6.2.6 Deauthorization method

(1) Authentication canceled by operation command

You can use the operation command clear dot1x auth-state to forcibly deauthorize a port or MAC by address. If the same MAC address is authenticated in more than one VLAN, the switch terminates every authentication session associated with the MAC address.

(2) Authentication is canceled by link-down of the authentication terminal connection port.

When a port to which authenticated terminals are connected goes down, the switch clears the authentication status of terminals connected to that port.

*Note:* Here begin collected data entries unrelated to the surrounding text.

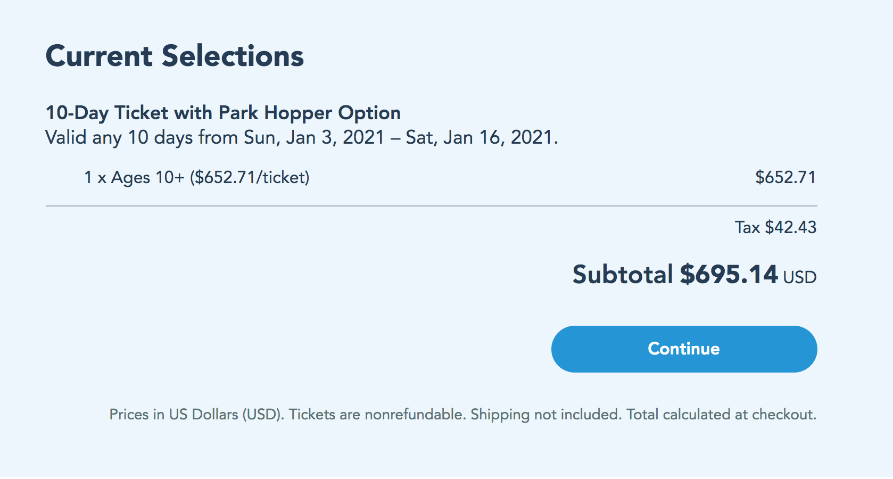Click the Sun, Jan 3, 2021 start date
893x479 pixels.
pyautogui.click(x=314, y=137)
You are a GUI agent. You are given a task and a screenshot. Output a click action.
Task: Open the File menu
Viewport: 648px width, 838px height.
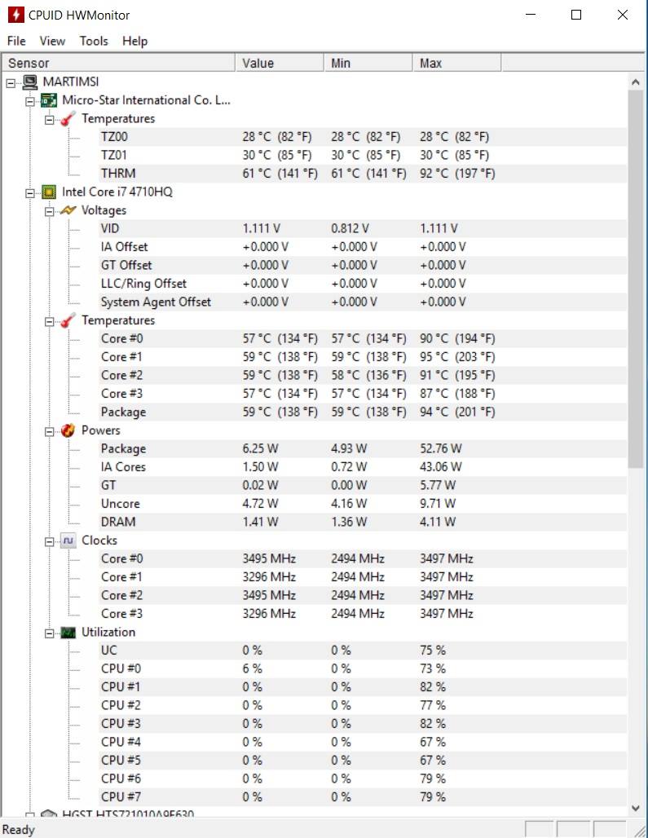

(3) Deauthorization by changing VLAN settings

If you use configuration commands to change the configuration of a VLAN that includes authenticated terminals, the switch clears the authentication status of terminals associated with that VLAN.

The following configuration changes trigger a logout:

• Deletion of a VLAN

• Suspension of a VLAN

(4) Authentication cancellation by switching authentication mode

If the authentication mode is switched by using the configuration command, all terminals are deactivated.

(5) Deactivation by Suspending IEEE802.1X

If IEEE802.1X is deleted by the configuration command and IEEE802.1X is stopped, all terminals are deauthorized.

(6) Logging Out by Deleting Dynamically Registered VLAN

If the switchport mac vlan configuration command is set to an authentication port for which a VLAN is dynamically created, the VLAN ID dynamically created for the port is deleted, and terminals that belonged to the VLAN are unauthenticated.